Arcadia is a 2012 American drama film written and directed by Olivia Silver, produced by A Poisson Rouge Pictures and DViant Films. It won the Crystal Bears, Generation Kplus at 2012 Berlinale and the Grand Prize at the Cine Junior Festival.

==Premise==
Twelve-year-old Greta's dad Tom is moving the kids cross-country, promising a California paradise and packing half the household into a dented station wagon. Mom is supposed to join them later.
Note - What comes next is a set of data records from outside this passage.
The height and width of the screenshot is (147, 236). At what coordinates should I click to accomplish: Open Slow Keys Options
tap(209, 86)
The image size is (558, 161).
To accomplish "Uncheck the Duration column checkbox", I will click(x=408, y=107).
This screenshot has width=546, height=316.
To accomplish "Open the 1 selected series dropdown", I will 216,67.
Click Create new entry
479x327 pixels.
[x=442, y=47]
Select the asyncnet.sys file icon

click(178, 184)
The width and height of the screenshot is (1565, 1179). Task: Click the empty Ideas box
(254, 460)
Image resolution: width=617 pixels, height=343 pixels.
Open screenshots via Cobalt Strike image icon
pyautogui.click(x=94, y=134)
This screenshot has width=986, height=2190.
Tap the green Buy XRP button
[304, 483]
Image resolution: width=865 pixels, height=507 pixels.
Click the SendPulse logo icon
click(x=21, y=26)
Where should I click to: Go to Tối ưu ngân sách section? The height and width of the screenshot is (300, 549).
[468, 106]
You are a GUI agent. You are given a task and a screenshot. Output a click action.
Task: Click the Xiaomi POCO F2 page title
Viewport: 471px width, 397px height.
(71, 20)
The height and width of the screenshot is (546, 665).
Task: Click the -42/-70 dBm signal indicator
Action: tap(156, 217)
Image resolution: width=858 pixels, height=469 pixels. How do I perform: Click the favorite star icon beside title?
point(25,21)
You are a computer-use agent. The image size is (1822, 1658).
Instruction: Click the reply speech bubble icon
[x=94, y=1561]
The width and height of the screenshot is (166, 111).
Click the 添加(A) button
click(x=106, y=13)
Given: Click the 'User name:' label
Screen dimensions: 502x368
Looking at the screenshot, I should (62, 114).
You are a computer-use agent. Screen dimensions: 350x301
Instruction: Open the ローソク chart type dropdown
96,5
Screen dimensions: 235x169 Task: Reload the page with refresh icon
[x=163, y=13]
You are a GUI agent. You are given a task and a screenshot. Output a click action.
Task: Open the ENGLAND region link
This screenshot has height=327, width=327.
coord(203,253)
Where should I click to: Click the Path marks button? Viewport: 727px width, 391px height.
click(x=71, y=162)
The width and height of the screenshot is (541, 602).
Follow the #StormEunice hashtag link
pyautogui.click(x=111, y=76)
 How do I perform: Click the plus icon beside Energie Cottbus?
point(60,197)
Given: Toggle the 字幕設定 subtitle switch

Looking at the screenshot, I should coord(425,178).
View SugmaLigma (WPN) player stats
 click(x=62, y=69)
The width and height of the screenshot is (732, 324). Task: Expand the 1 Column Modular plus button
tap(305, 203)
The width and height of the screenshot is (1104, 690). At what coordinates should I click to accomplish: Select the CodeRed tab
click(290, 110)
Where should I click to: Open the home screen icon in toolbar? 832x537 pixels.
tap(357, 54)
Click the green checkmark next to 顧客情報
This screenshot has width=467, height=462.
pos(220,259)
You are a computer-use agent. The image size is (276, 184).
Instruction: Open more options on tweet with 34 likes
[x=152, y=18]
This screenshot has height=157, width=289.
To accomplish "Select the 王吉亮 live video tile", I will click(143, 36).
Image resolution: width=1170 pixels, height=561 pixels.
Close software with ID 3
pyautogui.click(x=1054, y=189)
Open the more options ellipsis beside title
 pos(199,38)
But as they travel through forests, plains and deserts, stopping at fast food joints, shoddy motels, and a poor substitute for the Grand Canyon, Greta gradually realizes that her family is falling apart.

==Cast==
- John Hawkes as Tom
- Ryan Simpkins as Greta
- Ty Simpkins as Nat
- Kendall Toole as Caroline

==Critical reception==
Arcadia scored highly with critics, and played to sold out theaters at the Berlin Film Festival. Manohla Dargis of The New York Times wrote: "Ms. Silver’s ability to translate the liminal into cinematic terms, to catch those moments between innocence and knowing, childhood and adulthood, unforgiving and forgiving, makes her someone to watch".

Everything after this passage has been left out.